OK I, like the other commenter, also feel stupid to reply to zingers--but here goes.
First of all, I think a lot of the issue here is this sense of baggage over this word intelligence--I guess because believing machines can be intelligent goes against this core belief that people have that humans are special. This isn't meant as a personal attack--I just think it clouds thinking.
Intelligence of an agent is a spectrum, it's not a yes/no. I suspect most people would not balk at me saying that ants and bees exhibits intelligent behavior when they look for food and communicate with one another. We infer this from some of the complexity of their route planning, survival strategies, and ability to adapt to new situations. Now, I assert that those same strategies can not only be learned by modern ML but are indeed often even hard-codable! As I view intelligence as a measure of an agent's behaviors in a system, such a measure should not distinguish the bee and my hard-wired agent. This for me means hard-coded things can be intelligent as they can mimic bees (and with enough code humans).
However, the distribution of behaviors which humans inhabit are prohibitively difficult to code by hand. So we rely on data-driven techniques to search for such distributions in a space which is rich enough to support complexities at the level of the human brain. As such I certainly have no reason to believe, just because I can train one, that it must be less intelligent than humans. On the contrary, I believe in every verifiable domain RL must drive the agent to be the most intelligent (relative to RL award) it can be under the constraints--and often it must become more intelligent than humans in that environment.
Eh...kinda. The RL in RLHF is a very different animal than the RL in a Waymo car training pipeline, which is sort of obvious when you see that the former can be done by anyone with some clusters and some talent, and the latter is so hard that even Waymo has a marked preference for operating in July in Chandler AZ: everyone else is in the process of explaining why they didn't really want Level 5 per se anyways: all brakes no gas if you will.
The Q summations that are estimated/approximated by deep policy networks are famously unstable/ill-behaved under descent optimization in the general case, and it's not at all obvious that "point RL at it" is like, going to work at all. You get stability and convergence issues, you get stuck in minima, it's hard and not a mastered art yet, lot of "midway between alchemy and chemistry" vibes.
The RL in RLHF is more like Learning to Rank in a newsfeed optimization setting: it's (often) ranked-choice over human-rating preferences with extremely stable outcomes across humans. This phrasing is a little cheeky but gives the flavor: it's Instagram where the reward is "call it professional and useful" instead of "keep clicking".
When the Bitter Lesson essay was published, it was contrarian and important and most of all aimed at an audience of expert practitioners. The Bitter Bitter Lesson in 2025 is that if it looks like you're in the middle of an exponential process, wait a year or two and the sigmoid will become clear, and we're already there with the LLM stuff. Opus 4 is taking 30 seconds on the biggest cluster that billions can buy and they've stripped off like 90% of the correctspeak alignment to get that capability lift, we're hitting the wall.
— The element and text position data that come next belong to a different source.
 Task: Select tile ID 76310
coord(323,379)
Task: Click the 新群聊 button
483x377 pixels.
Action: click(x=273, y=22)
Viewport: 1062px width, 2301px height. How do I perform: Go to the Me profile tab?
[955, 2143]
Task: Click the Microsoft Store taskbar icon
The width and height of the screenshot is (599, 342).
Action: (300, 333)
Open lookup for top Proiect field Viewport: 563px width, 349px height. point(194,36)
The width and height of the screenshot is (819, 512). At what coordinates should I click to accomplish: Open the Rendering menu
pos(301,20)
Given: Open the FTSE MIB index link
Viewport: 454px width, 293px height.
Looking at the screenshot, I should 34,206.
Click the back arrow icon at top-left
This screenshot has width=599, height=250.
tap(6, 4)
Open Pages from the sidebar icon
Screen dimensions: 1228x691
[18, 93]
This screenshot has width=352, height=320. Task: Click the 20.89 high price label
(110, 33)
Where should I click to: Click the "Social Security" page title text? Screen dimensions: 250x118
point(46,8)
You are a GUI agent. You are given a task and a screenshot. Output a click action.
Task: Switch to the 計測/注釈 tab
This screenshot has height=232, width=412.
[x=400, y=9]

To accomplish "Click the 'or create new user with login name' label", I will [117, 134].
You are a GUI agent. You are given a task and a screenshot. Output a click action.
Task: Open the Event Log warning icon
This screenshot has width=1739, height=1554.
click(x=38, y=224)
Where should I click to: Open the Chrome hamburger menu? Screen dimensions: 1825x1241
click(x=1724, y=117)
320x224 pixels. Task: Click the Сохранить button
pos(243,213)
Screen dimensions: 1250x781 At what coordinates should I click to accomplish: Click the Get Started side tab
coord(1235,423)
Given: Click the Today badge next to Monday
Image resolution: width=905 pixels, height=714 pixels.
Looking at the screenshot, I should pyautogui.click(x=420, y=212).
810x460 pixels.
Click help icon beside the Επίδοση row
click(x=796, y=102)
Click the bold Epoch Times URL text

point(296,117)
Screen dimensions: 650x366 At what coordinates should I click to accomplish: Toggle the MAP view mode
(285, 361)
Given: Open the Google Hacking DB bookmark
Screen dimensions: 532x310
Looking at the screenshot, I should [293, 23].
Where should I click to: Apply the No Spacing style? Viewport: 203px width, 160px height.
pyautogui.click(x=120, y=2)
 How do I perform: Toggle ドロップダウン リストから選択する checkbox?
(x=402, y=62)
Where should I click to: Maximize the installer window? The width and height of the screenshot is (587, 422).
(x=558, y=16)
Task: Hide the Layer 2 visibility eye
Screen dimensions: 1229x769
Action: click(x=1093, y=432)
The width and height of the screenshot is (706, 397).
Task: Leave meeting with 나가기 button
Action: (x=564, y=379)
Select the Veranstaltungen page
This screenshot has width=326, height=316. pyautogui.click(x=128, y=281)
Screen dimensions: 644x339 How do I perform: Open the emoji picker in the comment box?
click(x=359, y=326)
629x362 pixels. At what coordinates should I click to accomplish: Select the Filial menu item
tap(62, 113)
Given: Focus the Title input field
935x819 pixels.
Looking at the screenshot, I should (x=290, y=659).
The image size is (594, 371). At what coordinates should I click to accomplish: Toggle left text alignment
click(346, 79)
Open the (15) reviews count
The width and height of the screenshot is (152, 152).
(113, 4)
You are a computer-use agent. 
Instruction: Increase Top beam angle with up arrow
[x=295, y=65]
Now this isn't to say that AI progress is over, new stuff is coming out all the time, but "log scale and a ruler" math is marketing at this point, this was a sigmoid.
Edit: don't take my word for it, this is LeCun (who I will remind everyone has the Turing) giving the Gibbs Lecture on the mathematics 10k feet view: https://www.youtube.com/watch?v=ETZfkkv6V7Y
So according to your extremely broad definition of intelligence, also a casio calculator is intelligent?
Sure, if we define anything as intelligent, AI is intelligent.
Is this definition somehow helpful though?